2022年末にChatGPTが登場してから、一応使ってはいたものの、正直なところ「結局自分でやった方が早い」と思っていました。新しいAIツールが出るたびに試しては落胆する、そんな繰り返しでした。
しかし2024年、気づけば私のワークフローは大きく変わっていました。今では開発タスクの大部分をAI駆動で進めています。

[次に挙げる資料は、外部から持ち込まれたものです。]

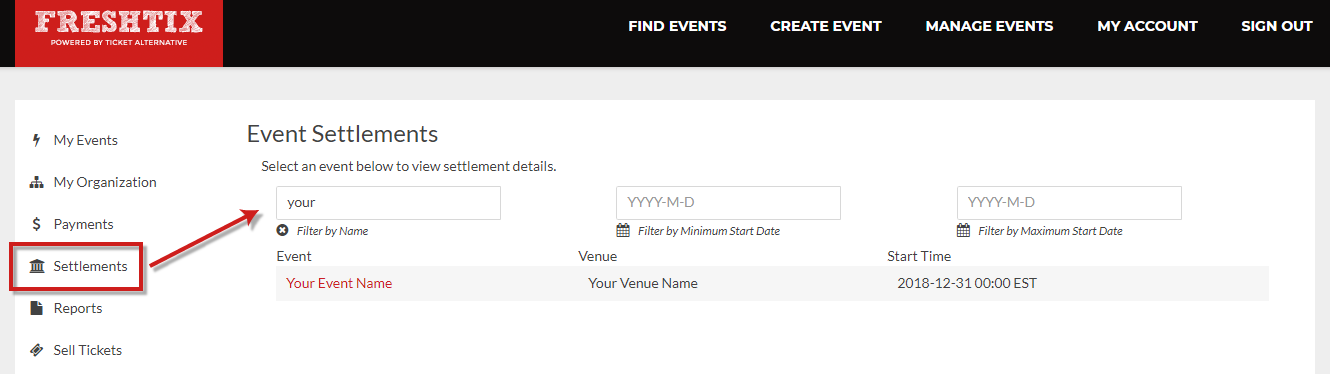
Task: Select the Your Venue Name table cell
Action: click(x=643, y=283)
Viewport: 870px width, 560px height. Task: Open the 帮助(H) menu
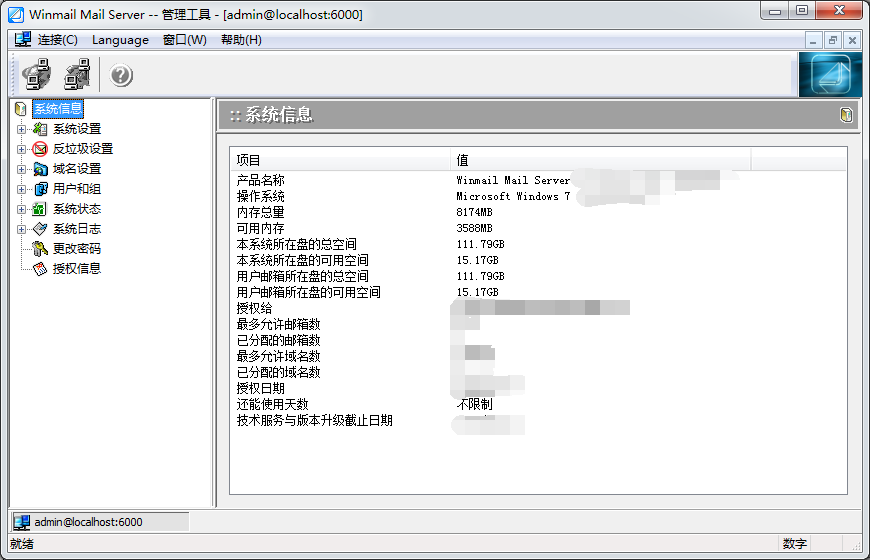coord(241,40)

この記事では、「自分でやる」が染み付いていた私が、どのようにしてAI駆動開発に慣れていったのか、その実践的なプロセスを共有します。
なぜAIを使わなかったのか
まず、私がAI活用に消極的だった理由を正直に書きます。
1. 内心どこかで仕事を奪われたくないと思っていた
技術者としてのプライドというか、「自分の価値がなくなるのでは」という漠然とした不安がありました。
2. AIのアウトプットが信用できなかった
特に初期の印象で、めちゃくちゃなコードを出してくる経験が何度かありました。「結局最終的には自分の目で見て確認しないといけない」と考えると、管理工数が増えるだけに思えたんです。
3. 言語化するのがめんどくさい
自分でググって実装した方が早い、そう思っていました。
困ったときは:
- Zenn/Qiitaのブログ記事を探す
- GitHubのissueやStack Overflowを見る
- 公式ドキュメントを読む
- 一応AIにも聞く(でも信用してない)
この順番で調べていました。
変化の下地 - 周囲の影響
2024年春の衝撃
会社に新しい業務委託のエンジニアが来ました。その人は大規模開発も、AI駆動開発で9割やるスタイルでした。

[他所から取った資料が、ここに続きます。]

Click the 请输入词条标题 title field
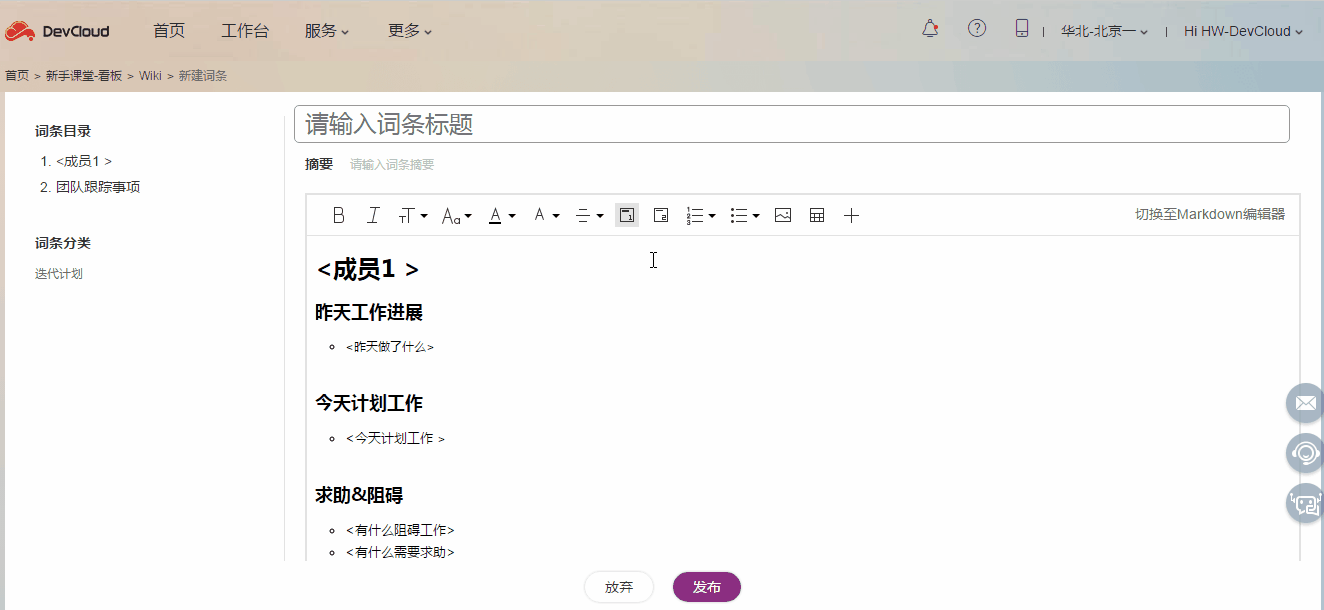The image size is (1324, 610). 791,123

当時の私からしたら「あり得ない」と思いました。でも、確かに成果物は出ているし、スピードも速い。
SNSの影響
Twitter(X)などで、AI駆動開発の成功事例が次々と流れてくるようになりました。Claude Codeが話題になった頃です。
「本気でやらないと置いてかれる」
そう思い始めました。
会社の後押し
会社がClaude Max Planの費用を負担してくれたのも大きかったです。金銭的なハードルがなくなり、気軽に使えるようになりました。
でも、この時点ではまだ自己実装に固執していました。
転機 - 「慣れ」という名の積み重ね
決定的な「これだ!」という瞬間があったわけではありません。
個人開発で、YouTube見ながら楽して開発したいな〜と思って、とりあえずタスクを他人事のようにAIにやらせていたら、なんとなく要領を掴んだ感じです。
だんだんわかってきたこと
AIを触っているうちに、以下のことに気づきました:
指示したことは、大体ちゃんとやってくれる
逆に言えば、伝えづらいコンテキスト(既存のコードの書きっぷりとか)は、明示的に伝えないとやってくれませんでした。
新しいアプローチの発見
そこで、こういう進め方にしたらうまくいくと感じ始めました:
- とりあえず今までのお作法や自分のやり方は気にせず、動作確認ができるレベルでアウトプットを出してもらう
-
その後リファクタリングという形で、お作法に従うようにしていく
- 自分でコードを直す
- または既存のコードを参照させて、それに倣わせる
重要なのは「前に進める」こと。
いちいち中断して細かくダメ出しするのではなく、基本的に前に進めるイメージです。
成果物ができれば基本それをリバース(やり直し)せず、それを元にまた付け加えていく。どうしてもダメなら、新しく会話を始めて0からスタート。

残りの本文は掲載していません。